Partai Demokrat kian gencar mempertahankan kedaulatan nyamelawan kelompok Kongres Luar Biasa (KLB) yang dijuluki ‘begal politik’. Partai di bawah komando Agus Harimurti Yudhoyono (AHY) ini mengajak rakyat mengawasi di daerah.
“Mari kita selamatkan demokrasi dari para ‘begal politik’ di daerah masing-masing. Cegah perbuatan melawan hukum yang merusak demokrasi kita”, ujar Sekjen Partai Demokrat, Teuku Riefky Harsya kepada Rakyat Merdeka, kemarin.
Pernyataan ini merupakan bagian apresiasi pada dukungan masyarakat terhadap langkah Partai Demokrat, melawan kemunculan Ketua Umum Partai Demokrat versi KLB, Moeldoko. Demokrat merespons secara konstitusional dengan menyambangi Kementerian Hukum dan Hak Asasi Manusia (Kemenkumham) hingga Komisi Pemilihan Umum (KPU). Tujuannya, menguatkan legalitas partai melalui hasil Kongres V Partai Demokrat, Maret 2020.
Setelah itu, kubu AHY kebanjiran dukungan. Mulai dari kalangan sesepuh Partai Demokrat hingga pegiat demokrasi. Dukungan dan aspirasi publik itu, salah satunya, ada yang menyalurkannya melalui mimbar bebas yang digelar di Kantor Dewan Pimpinan Pusat (DPP) Partai Demokrat.

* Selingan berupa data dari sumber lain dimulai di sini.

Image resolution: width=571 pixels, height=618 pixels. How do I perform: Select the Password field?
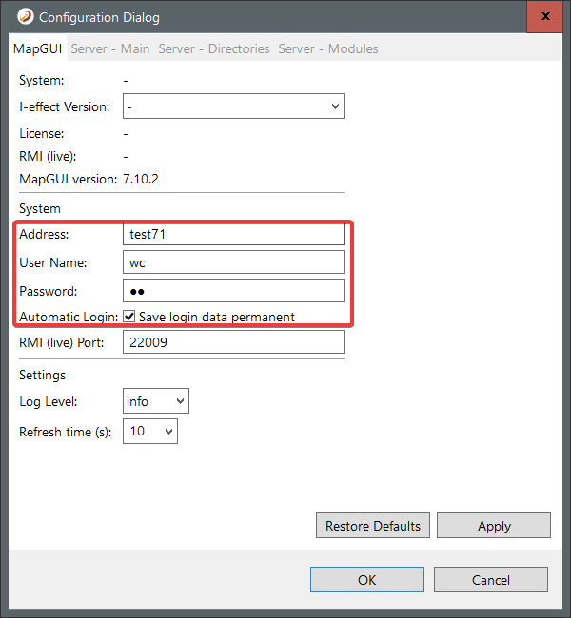click(x=233, y=291)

Tidak hanya di Jakarta, Riefky juga mengajak masyarakat di daerah untuk mengawasi kegiatan yang dianggap ilegal. Yaitu, di luar struktur resmi kepemimpinan AHY. Apabila menemukan indikasi pelanggaran, masyarakat diharapkan melaporkan kepada kantor Partai Demokrat terdekat.

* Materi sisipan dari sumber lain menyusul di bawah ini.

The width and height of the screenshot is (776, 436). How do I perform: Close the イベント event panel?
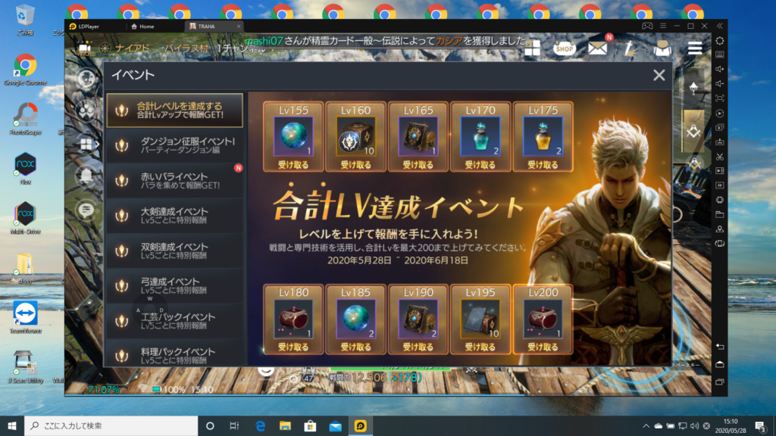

“Laporan tersebut akan kami teruskan ke aparat penegak hukum untuk diproses sesuai perundang-undangan yang berlaku,” imbaunya.

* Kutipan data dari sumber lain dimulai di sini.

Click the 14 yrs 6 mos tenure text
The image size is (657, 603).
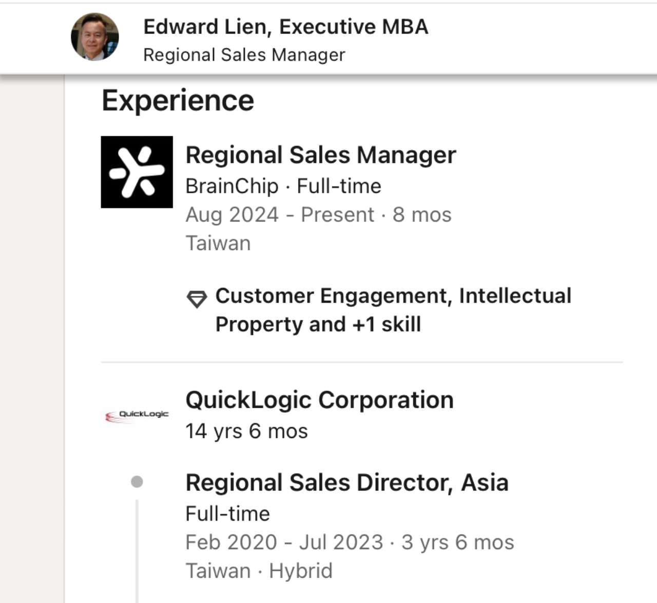(246, 431)
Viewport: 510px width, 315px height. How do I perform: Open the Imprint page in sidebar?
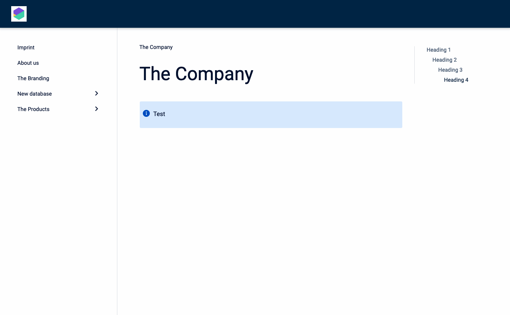click(x=26, y=47)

Riefky menjelaskan, kepemilikan lambang Partai Demokrat, termasuk panji-panjinya, telah didaftarkan dan diakui negara. Sesuai dengan nomor pendaftaran IDM 000 201 281 yang telah disahkan Direktorat Jenderal Hak Atas Kekayaan Intelektual (HAKI) Kemenkumham.
Ditegaskan, pemilik merek lambang Partai Demokrat tersebut adalah DPP Partai Demokrat yang beralamat di Jl. Proklamasi no. 41, Menteng, Jakarta Pusat, tempat di mana kepengurusan Ketum AHY berkantor.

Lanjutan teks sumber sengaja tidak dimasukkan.